`… nor will they knowingly support this illegal trade by authenticating or expressing opinions concerning such material, and will actively discourage the collection of such material. . . .’ These words in The University Museum’s Acquisition Policy of May 2, 1978, published in the spring issue of Expedition, deal with one particular aspect of the Museum’s attitude toward the handling of cultural property ‘known or suspected to be illegally exported’ from its country of origin. They are words whose implementation has raised a good deal of surprised comment, much of it on the level of This can’t apply to me/my vase/my statuette/my necklace. I’ve never looted anything’ or ‘Well, it was for sale/auction. If I didn’t buy it, somebody else would have.’ Many people cannot in all honesty see what they are doing as in any way wrong, or undesirable, and think that the Museum, in refusing to authenticate such materials, or to accept them as gifts, is simply cutting off its nose to spite its face.
It really is very important that our friends should understand why we take this stand—particularly why we refuse to authenticate objects unless we can be sure they were legally exported, usually before the passing of relevant legislation in the country of origin.
Our position is really quite simple. An authentication by the Museum does two things. It confers a ‘seal of approval’ on the object itself and this confirms or even increases its market value. Second, it implies an acceptance by the Museum of the presence of that object in private possession in this country, whatever the actual facts of its coming here may be. Thus authentication only increases the acceptability of the trade in ethnographic and archaeological objects, a trade of which the Museum wholly disapproves.

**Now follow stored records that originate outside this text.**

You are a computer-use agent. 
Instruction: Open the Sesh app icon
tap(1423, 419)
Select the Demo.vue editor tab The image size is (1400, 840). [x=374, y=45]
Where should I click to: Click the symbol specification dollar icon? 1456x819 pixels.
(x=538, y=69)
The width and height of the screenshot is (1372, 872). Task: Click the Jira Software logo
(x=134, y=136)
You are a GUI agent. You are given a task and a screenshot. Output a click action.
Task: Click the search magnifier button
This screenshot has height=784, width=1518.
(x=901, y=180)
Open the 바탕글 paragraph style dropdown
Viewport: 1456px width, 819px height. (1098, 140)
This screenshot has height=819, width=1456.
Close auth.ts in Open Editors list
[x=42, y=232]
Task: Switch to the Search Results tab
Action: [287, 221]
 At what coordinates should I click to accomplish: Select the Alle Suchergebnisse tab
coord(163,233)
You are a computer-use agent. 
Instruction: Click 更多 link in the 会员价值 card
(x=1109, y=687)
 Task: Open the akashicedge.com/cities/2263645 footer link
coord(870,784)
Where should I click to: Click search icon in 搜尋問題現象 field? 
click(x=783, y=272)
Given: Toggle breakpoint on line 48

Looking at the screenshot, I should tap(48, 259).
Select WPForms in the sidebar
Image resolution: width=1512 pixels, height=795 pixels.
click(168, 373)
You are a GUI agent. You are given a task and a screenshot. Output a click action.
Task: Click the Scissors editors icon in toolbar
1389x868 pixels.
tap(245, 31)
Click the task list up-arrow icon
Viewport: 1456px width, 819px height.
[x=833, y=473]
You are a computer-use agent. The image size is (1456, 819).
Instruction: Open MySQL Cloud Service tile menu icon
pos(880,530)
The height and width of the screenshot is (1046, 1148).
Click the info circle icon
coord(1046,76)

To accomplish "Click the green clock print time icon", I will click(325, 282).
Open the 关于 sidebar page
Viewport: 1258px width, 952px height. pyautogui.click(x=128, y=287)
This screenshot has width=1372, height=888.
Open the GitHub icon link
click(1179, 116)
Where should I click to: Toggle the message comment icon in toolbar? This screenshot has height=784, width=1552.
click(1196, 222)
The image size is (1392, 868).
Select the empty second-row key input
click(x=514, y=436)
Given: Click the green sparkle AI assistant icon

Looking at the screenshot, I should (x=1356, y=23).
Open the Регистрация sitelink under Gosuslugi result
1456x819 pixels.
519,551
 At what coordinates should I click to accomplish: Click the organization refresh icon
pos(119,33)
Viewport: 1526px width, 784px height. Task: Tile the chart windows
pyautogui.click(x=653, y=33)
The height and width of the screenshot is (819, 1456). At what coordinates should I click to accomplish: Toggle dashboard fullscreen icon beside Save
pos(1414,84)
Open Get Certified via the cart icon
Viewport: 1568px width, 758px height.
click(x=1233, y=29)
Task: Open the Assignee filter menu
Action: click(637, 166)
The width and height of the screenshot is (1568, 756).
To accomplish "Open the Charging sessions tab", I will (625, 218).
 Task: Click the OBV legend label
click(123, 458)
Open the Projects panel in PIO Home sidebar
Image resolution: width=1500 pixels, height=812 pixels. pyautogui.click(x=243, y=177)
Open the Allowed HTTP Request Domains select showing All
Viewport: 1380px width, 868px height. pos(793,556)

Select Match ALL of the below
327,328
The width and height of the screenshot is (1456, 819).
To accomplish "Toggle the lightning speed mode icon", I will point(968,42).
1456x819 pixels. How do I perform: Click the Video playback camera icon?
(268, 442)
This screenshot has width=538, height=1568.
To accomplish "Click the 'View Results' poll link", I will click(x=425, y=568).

We ask our friends, therefore, to understand why we take this position on authentication, and why we always ask in detail about the origin of any piece shown to us for identification and authentication and why in many cases we must decline to comment on it. We know that the individuals themselves in most cases acquired such objects in good faith; but we also know that it is on just such natural good faith and wholly understandable interest in personal possession of such pieces that this deplorable trade has flourished and continues to flourish. Against this trade, the Museum, in company with virtually all other major museums of archaeology and anthropology, must and does take its stand.